Given instruction: Carry on the forum thread of advice about using Hacker News, picking up right after its final line.

Provided passage:

»»

When commenting - try to be insightful and add some value to the discussion,
not just jokes or emotional reactions. If you think of a comment as a small
blog post - you will do well.

Add your website link or email to your profile, if you write something great,
there's a chance people will want to contact you or learn more about you.

Try to avoid getting too addicted to it =) Instead of browsing HN directly(and
refreshing the page for updates), consider using these tools:

[https://hndigest.com/](https://hndigest.com/) \- daily/weekly email digest of
the top posts.

[http://hnreplies.com/](http://hnreplies.com/) \- receive email notifications
about replies to your posts.

[http://hnrss.org](http://hnrss.org) \- customizable rss feed of new
posts/comments.

------
jrowley
The HN community is a subset of the tech community, so take everything
(especially the latest hype and politics/ideological stuff) with a gain of
salt. Also, as with all online communities, beware that some people view HN
with disgust due to negative experiences in the past.

------
mattbgates
Don't become so addicted you don't do anything else. Honestly, take an hour or
two once a week to enjoy procrastinating, reading up on the latest Hacker
News, answering the Ask HN questions, but don't become so enamored by it that
you aren't doing anything else. Don't go on Facebook either.

Go do something productive with your time.

««

Supplied information:

»»

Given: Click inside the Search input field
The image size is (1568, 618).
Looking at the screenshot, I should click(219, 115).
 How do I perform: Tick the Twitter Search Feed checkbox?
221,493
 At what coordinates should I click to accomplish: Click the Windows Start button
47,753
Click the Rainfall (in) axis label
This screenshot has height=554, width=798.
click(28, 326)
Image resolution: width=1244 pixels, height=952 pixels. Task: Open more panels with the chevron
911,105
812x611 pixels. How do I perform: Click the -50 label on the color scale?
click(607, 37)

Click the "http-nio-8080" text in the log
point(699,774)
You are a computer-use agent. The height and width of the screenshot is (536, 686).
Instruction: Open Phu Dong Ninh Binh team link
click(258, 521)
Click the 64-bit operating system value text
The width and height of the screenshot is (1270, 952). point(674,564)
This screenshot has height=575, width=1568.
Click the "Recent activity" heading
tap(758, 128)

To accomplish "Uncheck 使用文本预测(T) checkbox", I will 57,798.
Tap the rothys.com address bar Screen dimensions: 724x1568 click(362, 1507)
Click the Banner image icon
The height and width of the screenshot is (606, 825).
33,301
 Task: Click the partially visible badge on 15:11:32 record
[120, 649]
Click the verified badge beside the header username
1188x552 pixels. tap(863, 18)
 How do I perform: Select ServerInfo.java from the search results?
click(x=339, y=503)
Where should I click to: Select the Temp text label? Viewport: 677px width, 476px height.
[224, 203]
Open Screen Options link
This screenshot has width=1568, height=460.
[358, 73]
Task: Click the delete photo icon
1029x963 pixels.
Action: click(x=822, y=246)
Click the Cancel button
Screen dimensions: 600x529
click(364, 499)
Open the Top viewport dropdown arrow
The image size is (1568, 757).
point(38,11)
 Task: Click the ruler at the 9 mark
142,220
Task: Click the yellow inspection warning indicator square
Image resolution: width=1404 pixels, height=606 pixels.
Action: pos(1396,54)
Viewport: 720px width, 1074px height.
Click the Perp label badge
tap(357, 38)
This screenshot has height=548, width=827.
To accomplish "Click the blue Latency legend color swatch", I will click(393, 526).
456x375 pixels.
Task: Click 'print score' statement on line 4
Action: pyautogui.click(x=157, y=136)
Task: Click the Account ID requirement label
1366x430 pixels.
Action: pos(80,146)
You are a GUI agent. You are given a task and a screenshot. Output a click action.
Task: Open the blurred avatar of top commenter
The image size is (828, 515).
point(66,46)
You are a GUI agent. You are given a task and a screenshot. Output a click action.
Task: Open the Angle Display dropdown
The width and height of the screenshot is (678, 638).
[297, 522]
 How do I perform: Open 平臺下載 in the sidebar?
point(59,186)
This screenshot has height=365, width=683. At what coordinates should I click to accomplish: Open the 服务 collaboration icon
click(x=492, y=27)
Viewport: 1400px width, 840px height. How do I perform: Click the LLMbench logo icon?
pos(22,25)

««

Written answer:
------
le-mark
Note at the bottom of this page are links titled "Guidelines" and "FAQ". Those
are you go tos. Welcome!

------
texteller
[https://news.ycombinator.com/newswelcome.html](https://news.ycombinator.com/newswelcome.html)
[https://news.ycombinator.com/newsguidelines.html](https://news.ycombinator.com/newsguidelines.html)

------
kleer001
The ancient advice to new forums of "Lurk more" applies.

------
akulbe
If you're conservative, be conservative with stating your conservative
opinions. I find that conservative viewpoints are generally unwelcome here.

Same goes for religion, if that's applicable.

Stick with tech topics, and you're generally safe.

I wish I could say this weren't the case, but ¯\\_(ツ)_/¯.

As far as sections, like someone else said... don't just stick to the front
page.

Personally, I find a lot of value in the "Ask HN:" section, and the
conversations that result from those questions.

------
tomascot
Comment like everybody is judging.

------
l33tbro
There's an unspoken scorched earth policy for lame humour and Reddit-style
puns (which, btw, is marvelous). Also, intellectual honesty will take you far.

------
muzani
It seems a bit colder here. HN is content oriented. No profile pics, no rep.
It matters more what you say than who you are.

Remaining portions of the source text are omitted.